DIRECTIONS:
Below are entries. Give back exactly the lines from the one containing "You are a computer-use agent." through the one containing "The image size is (1119, 419).", inclusive, without the pictures.
LISTED RECORDS START
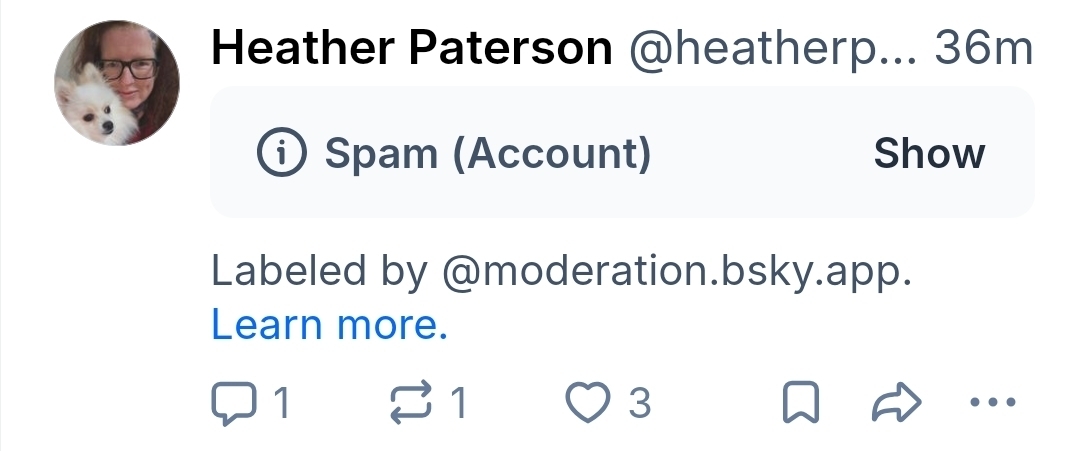Click the repost count number
Viewport: 1080px width, 451px height.
(458, 403)
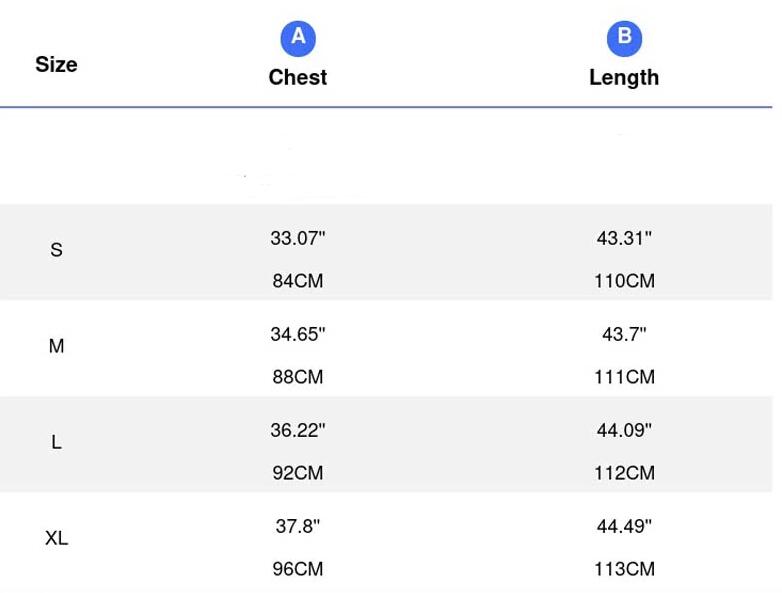Image resolution: width=782 pixels, height=593 pixels.
Task: Click the 33.07" chest value
Action: (x=298, y=239)
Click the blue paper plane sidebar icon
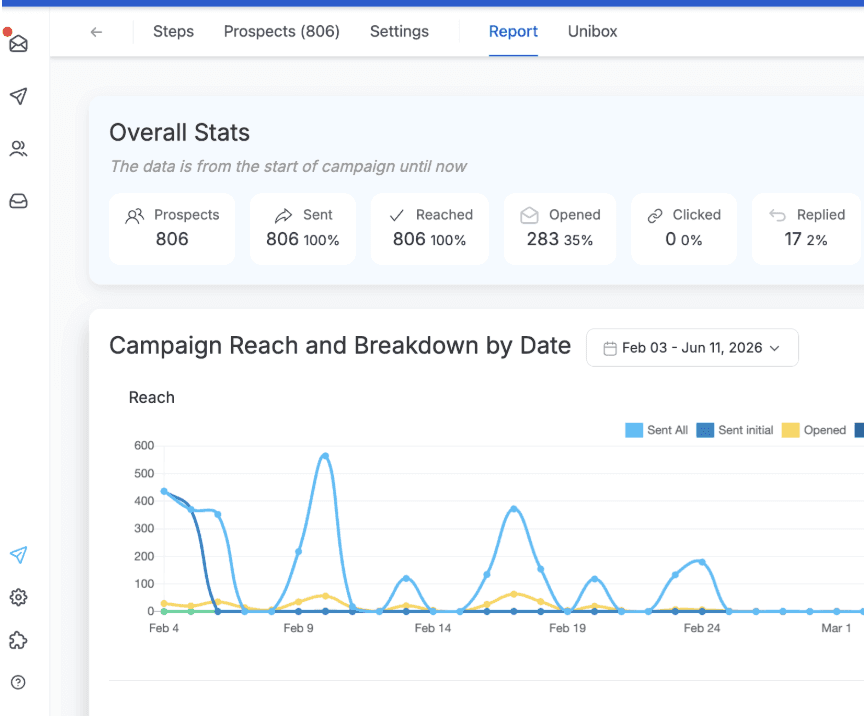 click(x=19, y=554)
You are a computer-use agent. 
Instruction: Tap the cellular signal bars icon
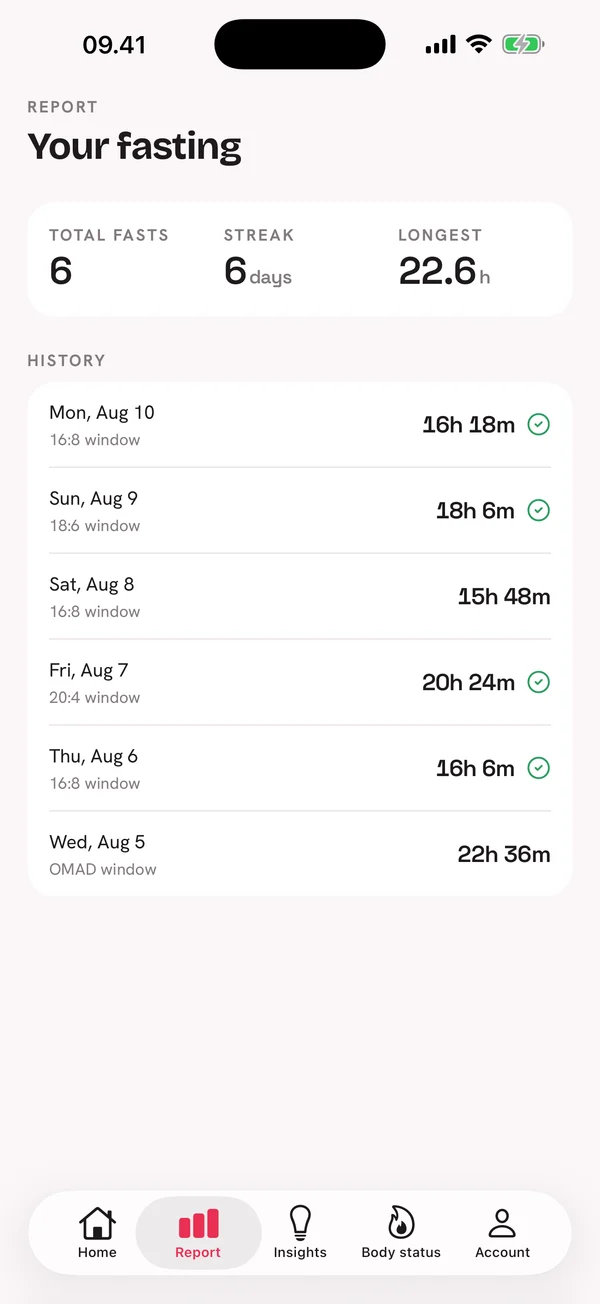tap(440, 44)
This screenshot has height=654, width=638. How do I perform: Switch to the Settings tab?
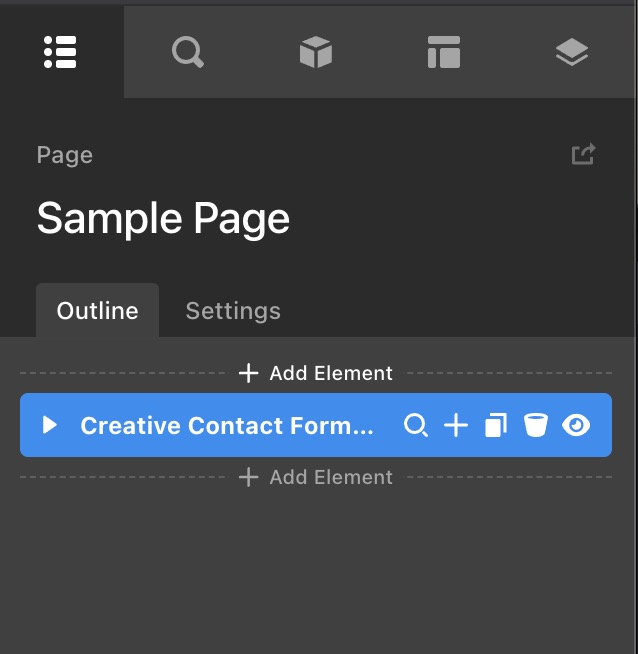pyautogui.click(x=233, y=311)
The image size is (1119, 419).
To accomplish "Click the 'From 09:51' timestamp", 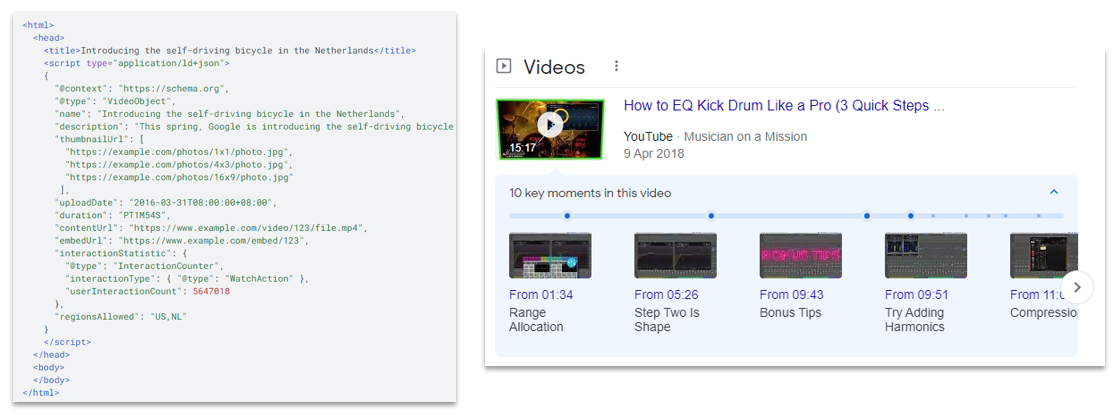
LISTED RECORDS END
ANSWER SPACE:
You are a computer-use agent. 
Instruction: Tap the cellular signal bars icon
tap(440, 44)
This screenshot has height=654, width=638. How do I perform: Switch to the Settings tab?
pyautogui.click(x=233, y=311)
The image size is (1119, 419).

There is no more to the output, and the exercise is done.